* [Given instruction 1] Repeat the stretch of the bridge walk article from "This proposal, one" through "drive across it.".
* [Given instruction 2]
Answer these questions using the bridge walk article:
(a) Since what year has the Mackinac Bridge walk been held?
(b) On what date was the special board meeting of the Bridge Authority held?
(c) Who proposed that businesses share the cost of the walk?

2017-11-23 / Front Page

Businesses Asked To Share in Costs Of Bridge Walk

Event Will Remain on Labor Day
By Gary Heinlein

The annual Mackinac Bridge walk, a late-summer staple of Michigan life since 1957, again will be held on Labor Day in 2018, the Mackinac Bridge Authority decided at a meeting in Lansing, but with a significant new wrinkle: Straits-area tourism bureaus, businesses, and chambers of commerce will be asked to share the cost.

This proposal, one of three approved unanimously at a Monday, November 20, special board meeting of the Bridge Authority, came from State Transportation Director Kirk Steudle, who said significantly increased costs to stage the walk, this year and in the future, shouldn’t be entirely borne by the Mackinac Bridge and the motorists who pay tolls to drive across it.

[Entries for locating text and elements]
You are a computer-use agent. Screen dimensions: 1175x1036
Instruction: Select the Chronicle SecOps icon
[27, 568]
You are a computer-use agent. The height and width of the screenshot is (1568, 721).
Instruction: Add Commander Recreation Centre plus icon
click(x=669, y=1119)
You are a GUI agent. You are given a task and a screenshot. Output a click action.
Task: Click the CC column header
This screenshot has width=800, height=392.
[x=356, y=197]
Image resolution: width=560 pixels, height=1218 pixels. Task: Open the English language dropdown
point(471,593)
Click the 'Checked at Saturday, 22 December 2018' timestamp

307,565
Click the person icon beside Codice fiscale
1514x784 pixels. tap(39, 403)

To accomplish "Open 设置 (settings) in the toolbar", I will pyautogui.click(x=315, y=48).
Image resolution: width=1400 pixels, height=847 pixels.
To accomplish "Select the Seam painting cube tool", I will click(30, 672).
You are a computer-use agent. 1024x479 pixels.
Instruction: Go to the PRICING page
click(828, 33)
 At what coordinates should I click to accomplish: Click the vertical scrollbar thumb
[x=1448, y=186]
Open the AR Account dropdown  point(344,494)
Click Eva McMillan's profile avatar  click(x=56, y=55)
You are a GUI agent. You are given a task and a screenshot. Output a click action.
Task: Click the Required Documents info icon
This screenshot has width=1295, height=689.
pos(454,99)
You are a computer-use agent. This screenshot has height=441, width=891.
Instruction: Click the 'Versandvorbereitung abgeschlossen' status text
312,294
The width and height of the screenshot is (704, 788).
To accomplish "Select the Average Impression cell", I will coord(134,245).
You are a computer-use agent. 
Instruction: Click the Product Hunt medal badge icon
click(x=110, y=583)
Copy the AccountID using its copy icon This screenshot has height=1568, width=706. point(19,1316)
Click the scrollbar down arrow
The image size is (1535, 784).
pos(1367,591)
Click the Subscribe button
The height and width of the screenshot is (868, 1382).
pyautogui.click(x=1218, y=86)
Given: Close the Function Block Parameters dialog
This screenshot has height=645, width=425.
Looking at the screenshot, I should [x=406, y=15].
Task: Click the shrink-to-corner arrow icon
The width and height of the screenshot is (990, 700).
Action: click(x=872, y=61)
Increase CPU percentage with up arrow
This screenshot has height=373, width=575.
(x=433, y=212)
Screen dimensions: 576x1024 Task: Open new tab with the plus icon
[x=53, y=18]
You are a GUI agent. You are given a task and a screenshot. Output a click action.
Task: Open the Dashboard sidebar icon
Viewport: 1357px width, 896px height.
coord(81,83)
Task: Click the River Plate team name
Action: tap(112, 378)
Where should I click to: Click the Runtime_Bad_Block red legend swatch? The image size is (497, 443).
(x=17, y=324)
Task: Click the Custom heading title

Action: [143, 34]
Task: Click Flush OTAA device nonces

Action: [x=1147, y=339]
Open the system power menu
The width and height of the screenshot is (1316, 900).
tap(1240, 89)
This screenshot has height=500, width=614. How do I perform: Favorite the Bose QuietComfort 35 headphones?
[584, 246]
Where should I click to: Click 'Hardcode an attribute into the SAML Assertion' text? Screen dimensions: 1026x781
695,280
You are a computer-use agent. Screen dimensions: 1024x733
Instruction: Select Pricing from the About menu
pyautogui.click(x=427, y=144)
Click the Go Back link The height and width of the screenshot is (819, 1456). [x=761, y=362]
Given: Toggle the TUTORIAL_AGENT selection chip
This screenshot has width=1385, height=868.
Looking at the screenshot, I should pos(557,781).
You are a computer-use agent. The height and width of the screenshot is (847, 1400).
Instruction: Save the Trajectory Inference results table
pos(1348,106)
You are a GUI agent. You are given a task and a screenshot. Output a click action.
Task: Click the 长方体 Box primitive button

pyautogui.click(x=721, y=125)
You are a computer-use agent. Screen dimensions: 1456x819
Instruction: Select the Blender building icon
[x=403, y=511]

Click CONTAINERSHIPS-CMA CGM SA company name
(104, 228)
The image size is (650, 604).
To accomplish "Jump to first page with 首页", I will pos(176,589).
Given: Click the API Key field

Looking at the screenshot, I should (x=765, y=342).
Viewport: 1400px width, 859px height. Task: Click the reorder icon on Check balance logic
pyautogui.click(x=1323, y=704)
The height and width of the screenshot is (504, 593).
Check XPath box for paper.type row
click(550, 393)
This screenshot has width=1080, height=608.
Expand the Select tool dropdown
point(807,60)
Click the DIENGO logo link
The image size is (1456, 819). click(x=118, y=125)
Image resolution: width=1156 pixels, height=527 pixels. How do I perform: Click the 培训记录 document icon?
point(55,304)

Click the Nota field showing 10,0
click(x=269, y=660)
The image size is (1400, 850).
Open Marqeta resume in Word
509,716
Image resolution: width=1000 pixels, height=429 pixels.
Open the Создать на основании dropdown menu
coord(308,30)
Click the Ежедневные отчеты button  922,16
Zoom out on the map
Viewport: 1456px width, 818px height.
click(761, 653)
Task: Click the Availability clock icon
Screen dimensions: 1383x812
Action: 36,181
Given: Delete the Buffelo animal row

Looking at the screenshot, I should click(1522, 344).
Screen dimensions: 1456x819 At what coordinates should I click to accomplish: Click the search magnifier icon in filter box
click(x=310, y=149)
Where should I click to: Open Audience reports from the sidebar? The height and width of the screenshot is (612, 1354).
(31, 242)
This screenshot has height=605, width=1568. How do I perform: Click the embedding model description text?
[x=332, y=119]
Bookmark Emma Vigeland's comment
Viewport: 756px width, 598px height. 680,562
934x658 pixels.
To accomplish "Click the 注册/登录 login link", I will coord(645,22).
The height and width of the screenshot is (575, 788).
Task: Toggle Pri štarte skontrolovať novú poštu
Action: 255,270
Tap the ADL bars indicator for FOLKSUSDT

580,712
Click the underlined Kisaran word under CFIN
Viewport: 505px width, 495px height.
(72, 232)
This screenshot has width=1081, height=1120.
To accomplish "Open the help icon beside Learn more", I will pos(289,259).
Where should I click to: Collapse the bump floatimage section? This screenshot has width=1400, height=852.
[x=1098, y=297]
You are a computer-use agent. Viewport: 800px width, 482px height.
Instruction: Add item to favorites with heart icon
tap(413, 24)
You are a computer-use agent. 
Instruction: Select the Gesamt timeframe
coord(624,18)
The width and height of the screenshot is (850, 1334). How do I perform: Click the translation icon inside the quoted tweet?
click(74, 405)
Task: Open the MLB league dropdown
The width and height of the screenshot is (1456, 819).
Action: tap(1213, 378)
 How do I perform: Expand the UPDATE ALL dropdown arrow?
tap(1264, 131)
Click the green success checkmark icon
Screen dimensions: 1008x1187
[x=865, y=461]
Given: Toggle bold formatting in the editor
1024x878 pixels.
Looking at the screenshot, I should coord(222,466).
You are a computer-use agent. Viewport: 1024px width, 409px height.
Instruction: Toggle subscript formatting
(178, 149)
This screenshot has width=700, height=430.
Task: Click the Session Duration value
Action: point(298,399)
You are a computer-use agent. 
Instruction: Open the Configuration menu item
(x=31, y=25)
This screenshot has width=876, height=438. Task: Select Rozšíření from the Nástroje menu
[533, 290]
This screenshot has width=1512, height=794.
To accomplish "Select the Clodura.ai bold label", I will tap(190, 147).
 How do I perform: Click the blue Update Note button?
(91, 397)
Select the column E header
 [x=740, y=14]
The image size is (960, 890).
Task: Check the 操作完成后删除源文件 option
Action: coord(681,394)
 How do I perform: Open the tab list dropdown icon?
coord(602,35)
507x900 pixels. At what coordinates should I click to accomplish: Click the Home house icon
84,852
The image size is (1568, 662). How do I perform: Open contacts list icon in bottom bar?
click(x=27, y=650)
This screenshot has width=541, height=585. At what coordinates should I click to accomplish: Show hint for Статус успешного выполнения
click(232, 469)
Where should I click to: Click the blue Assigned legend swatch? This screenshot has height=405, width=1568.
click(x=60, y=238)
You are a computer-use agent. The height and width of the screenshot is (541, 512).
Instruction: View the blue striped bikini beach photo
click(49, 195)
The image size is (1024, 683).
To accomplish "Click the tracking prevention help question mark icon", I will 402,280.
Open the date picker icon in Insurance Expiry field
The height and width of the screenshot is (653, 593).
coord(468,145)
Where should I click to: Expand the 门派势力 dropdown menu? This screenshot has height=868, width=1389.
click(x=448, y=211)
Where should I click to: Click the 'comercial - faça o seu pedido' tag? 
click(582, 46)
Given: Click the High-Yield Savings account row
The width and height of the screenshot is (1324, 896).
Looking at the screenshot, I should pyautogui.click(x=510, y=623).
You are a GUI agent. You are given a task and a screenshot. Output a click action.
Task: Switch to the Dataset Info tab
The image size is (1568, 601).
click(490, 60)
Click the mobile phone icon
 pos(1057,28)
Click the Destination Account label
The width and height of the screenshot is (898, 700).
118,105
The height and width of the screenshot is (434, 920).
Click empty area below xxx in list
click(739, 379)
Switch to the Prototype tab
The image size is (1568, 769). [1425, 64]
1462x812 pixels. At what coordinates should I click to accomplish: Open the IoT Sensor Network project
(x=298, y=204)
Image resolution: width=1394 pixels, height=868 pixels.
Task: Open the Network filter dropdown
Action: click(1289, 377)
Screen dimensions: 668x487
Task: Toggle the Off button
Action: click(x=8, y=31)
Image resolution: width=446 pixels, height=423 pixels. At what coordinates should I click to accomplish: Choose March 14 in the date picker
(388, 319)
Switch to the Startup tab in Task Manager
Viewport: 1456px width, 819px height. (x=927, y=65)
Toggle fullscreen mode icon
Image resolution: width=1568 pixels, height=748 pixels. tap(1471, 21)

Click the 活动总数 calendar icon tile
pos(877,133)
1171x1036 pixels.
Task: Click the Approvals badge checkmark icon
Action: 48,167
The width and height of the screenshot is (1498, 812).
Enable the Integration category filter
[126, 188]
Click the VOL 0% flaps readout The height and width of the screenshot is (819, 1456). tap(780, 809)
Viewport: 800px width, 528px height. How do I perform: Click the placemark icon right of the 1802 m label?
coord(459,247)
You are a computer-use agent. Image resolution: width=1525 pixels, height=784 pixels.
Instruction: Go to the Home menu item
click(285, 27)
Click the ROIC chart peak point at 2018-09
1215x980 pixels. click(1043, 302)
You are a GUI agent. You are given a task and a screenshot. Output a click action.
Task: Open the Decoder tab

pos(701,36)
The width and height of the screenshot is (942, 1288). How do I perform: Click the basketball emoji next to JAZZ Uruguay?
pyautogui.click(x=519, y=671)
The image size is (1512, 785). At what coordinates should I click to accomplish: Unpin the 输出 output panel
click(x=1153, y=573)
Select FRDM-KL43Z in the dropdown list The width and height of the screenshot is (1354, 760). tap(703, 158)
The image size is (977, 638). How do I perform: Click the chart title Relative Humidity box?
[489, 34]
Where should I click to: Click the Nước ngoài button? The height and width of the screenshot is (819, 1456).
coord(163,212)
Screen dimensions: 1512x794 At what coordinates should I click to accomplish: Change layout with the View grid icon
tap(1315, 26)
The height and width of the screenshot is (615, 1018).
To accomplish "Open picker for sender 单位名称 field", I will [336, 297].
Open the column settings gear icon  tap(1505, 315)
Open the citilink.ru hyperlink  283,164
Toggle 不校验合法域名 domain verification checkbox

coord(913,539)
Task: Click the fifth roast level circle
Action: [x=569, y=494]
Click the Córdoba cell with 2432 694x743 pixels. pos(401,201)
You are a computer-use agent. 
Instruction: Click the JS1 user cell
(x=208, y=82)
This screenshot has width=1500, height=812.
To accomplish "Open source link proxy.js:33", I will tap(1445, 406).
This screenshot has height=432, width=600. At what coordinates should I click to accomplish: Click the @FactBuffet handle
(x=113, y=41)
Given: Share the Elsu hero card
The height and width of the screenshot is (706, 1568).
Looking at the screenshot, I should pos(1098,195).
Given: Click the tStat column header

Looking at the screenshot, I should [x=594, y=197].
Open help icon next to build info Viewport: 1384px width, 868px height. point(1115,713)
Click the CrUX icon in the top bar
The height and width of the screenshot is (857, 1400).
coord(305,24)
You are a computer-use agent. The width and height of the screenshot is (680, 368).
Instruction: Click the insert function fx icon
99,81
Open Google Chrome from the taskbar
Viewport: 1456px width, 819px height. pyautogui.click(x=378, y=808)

* [Finished answer 1]
This proposal, one of three approved unanimously at a Monday, November 20, special board meeting of the Bridge Authority, came from State Transportation Director Kirk Steudle, who said significantly increased costs to stage the walk, this year and in the future, shouldn’t be entirely borne by the Mackinac Bridge and the motorists who pay tolls to drive across it.

* [Finished answer 2]
(a) 1957
(b) Monday, November 20
(c) State Transportation Director Kirk Steudle